### [CONSIGNE DE TRAVAIL]
Recopiez mot pour mot un passage de l'extrait sur le bloc de branche : commencez aux mots « Les troubles de conduction » et arrêtez-vous après « cellules de Purkinje. ».

### [EXTRAIT DE PAGE]
------------------------------------------------

Tout savoir sur le bloc de branche en cardiologie

Par Thomas Cornet

10 octobre 2022

9 min

Qu’est-ce qu’un bloc de branche ? Découvrez les troubles de la conduction intraventriculaire, les hémiblocs et branches ainsi que la meilleure façon d’identifier un bloc de branche typique, le tout en lien avec la lecture d’un électrocardiogramme. 

Les troubles de conduction intraventriculaire

Sur le tracé ECG, un QRS fin est le synonyme d’une activité myocardique ventriculaire empruntant les voies de conduction rapides qui sont :

 

  • le faisceau de His ;
  • les branches ;
  • les cellules de Purkinje.

La vitesse d’activation des cellules de Purkinje est de quatre mètres par seconde tandis que la vitesse de propagation électrique dans le myocarde est de 0,5 mètre par seconde. C’est pour cette raison que la moindre interruption de la conduction rapide dans les faisceaux va provoquer un élargissement des QRS. Les voies de conduction rapide sont des autoroutes pour l’activation électrique. La conduction s'y propage très rapidement et dès qu’elle est obligée de prendre les voies moins larges de conduction myocardique, la durée de dépolarisation est beaucoup plus longue. Cela se traduit par des QRS plus larges sur l’électrocardiogramme.

------------------------------------------------

### [JEU DE DONNÉES]
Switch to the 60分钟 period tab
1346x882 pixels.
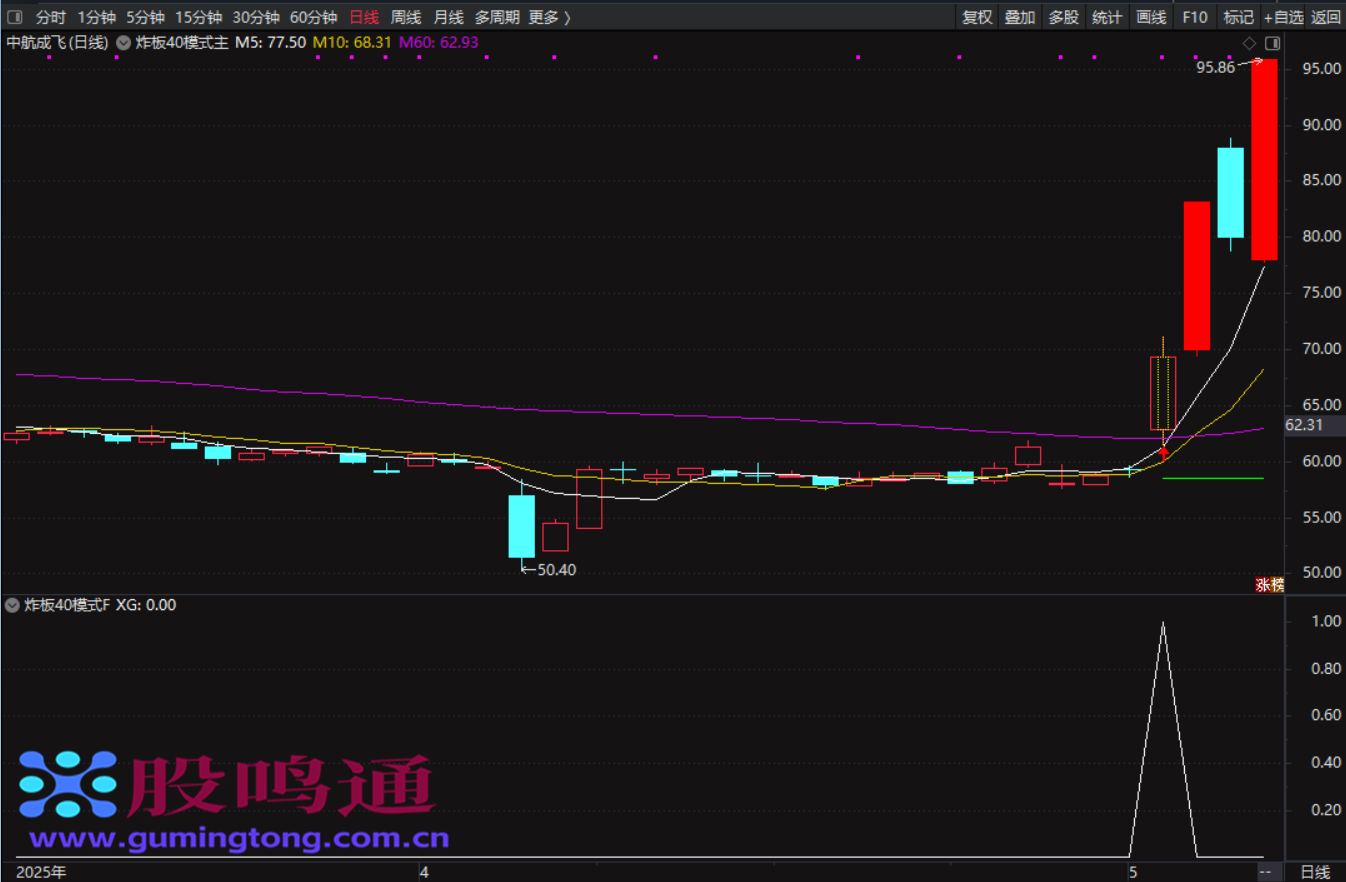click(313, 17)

------------------------------------------------

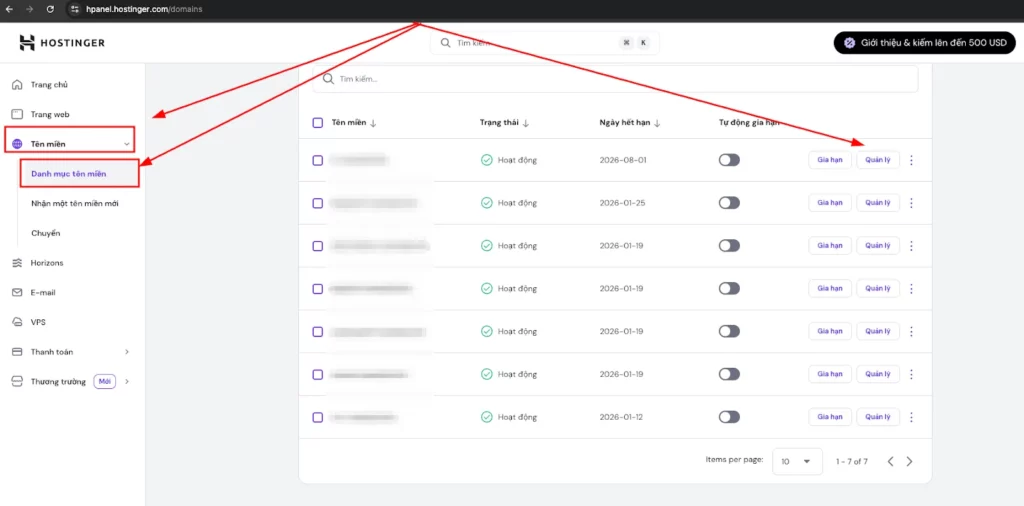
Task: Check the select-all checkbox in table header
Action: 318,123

------------------------------------------------

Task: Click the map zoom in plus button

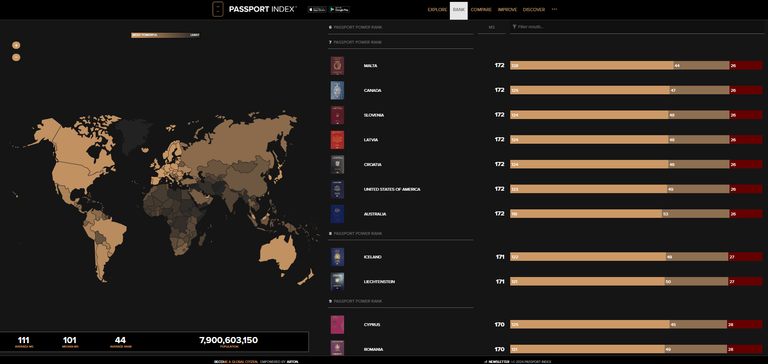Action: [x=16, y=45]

------------------------------------------------

### [SOLUTION RÉDIGÉE]
Les troubles de conduction intraventriculaire

Sur le tracé ECG, un QRS fin est le synonyme d’une activité myocardique ventriculaire empruntant les voies de conduction rapides qui sont :

 

  • le faisceau de His ;
  • les branches ;
  • les cellules de Purkinje.